I membri del direttorio a questo proposito hanno annunciato il «Cambiamo Tutto Tour», giro d’Italia a sostegno dei candidati M5S al ballottaggio che toccherà tutte e venti le piazze che andranno al voto. «Saremo presenti assieme ai nostri candidati sindaci con portavoce nazionali, europei e regionali nelle venti città che andranno al ballottaggio. È la volata finale. Saremo ovunque nelle piazze, tra i cittadini» annunciano i 5 Stelle: Beppe Grillo non sarebbe previsto in nessuna tappa. Gli impegni di Raggi proseguono a ritmi relativamente tranquilli: dopo che la giornata di giovedì è stata dedicata esclusivamente all’incontro coi possibili assessori, ieri Raggi ha concesso un’intervista al New York Times e poi con Roberto Giachetti è stata ospite degli industriali, al Palazzo dei Congressi dell’Eur. «Qui mi sento in casa pur non appartenendo al mondo dell’imprenditoria, sono una professionista, un avvocato, e comunque nel M5S ci sono degli imprenditori» ha detto alla platea di Unindustria.
E sulle Olimpiadi: «Adesso è prematuro impegnare la macchina amministrativa a lavorare su impianti e infrastrutture, quelle da risanare sono quelle di oggi». E le Olimpiadi successive? Raggi risponde: «Perché no? Quando Monti si è schierato contro andava bene, lo dice Raggi ed è levata di scudi».
Comunque vada, bisognerà fare i conti anche con l’«assemblea di autogoverno» convocata dalla rete «Decide Roma», che ieri al Tufello ha discusso un dossier sul debito del Campidoglio, invocando la necessità di «individuare quanta parte del debito si è formata allo scopo di assicurare diritti di cittadinanza e quanta parte, invece, sottende un vero e proprio trasferimento di reddito e di ricchezza alle istituzioni finanziarie». Se vincerà Raggi, se ne occuperà l’esperto che si sta cercando (si parla di un dirigente Consob).

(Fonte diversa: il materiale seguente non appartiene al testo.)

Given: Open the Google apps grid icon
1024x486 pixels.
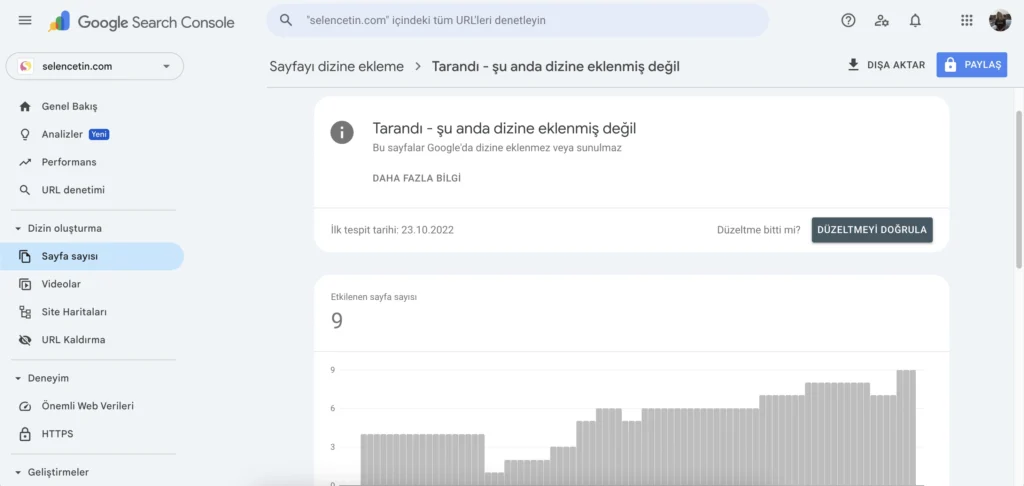Looking at the screenshot, I should pyautogui.click(x=967, y=20).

Per ora la certezza nella squadra del governo romano a 5 Stelle è sempre solo una, e di peso: Paolo Berdini si occuperà di urbanistica e patrimonio. Si troverebbe a gestire anche la patata bollente dello stadio della Roma, edificazione che ieri Virginia Raggi parlando con gli imprenditori non ha escluso a priori: «Basta che sia compatibile con la legge e con il Piano regolatore», ha detto la candidata. La scelta di Berdini ha turbato la coscienza di Romafaschifo, il sito «anti-degrado» che da anni conduce battaglie securitarie a difesa del «decoro» prendendosela spesso e volentieri con migranti, spazi pubblici, centri sociali, che pure al primo turno aveva fatto endorsement per la candidata del Movimento 5 Stelle.
Alcune poltrone andranno a consiglieri comunali pentastellati al secondo mandato. Daniele Frongia è in lizza per la carica di vicesindaco. Marcello De Vito, il più votato dei M5S considerato vicino alla deputata Roberta Lombardi, potrebbe diventare anche il nuovo presidente dell’assemblea capitolina. Per i trasporti si fa il nome Marco Ponti, ex imprenditore e professore di economia applicata al Politecnico di Milano. Mancano ancora alcune caselle, che verranno riempite nel corso della prossima settimana. «Per la cultura, dopo il rifiuto di Tomaso Montanari la scelta potrebbe cadere su una donna», dicono sibillini dallo staff romano.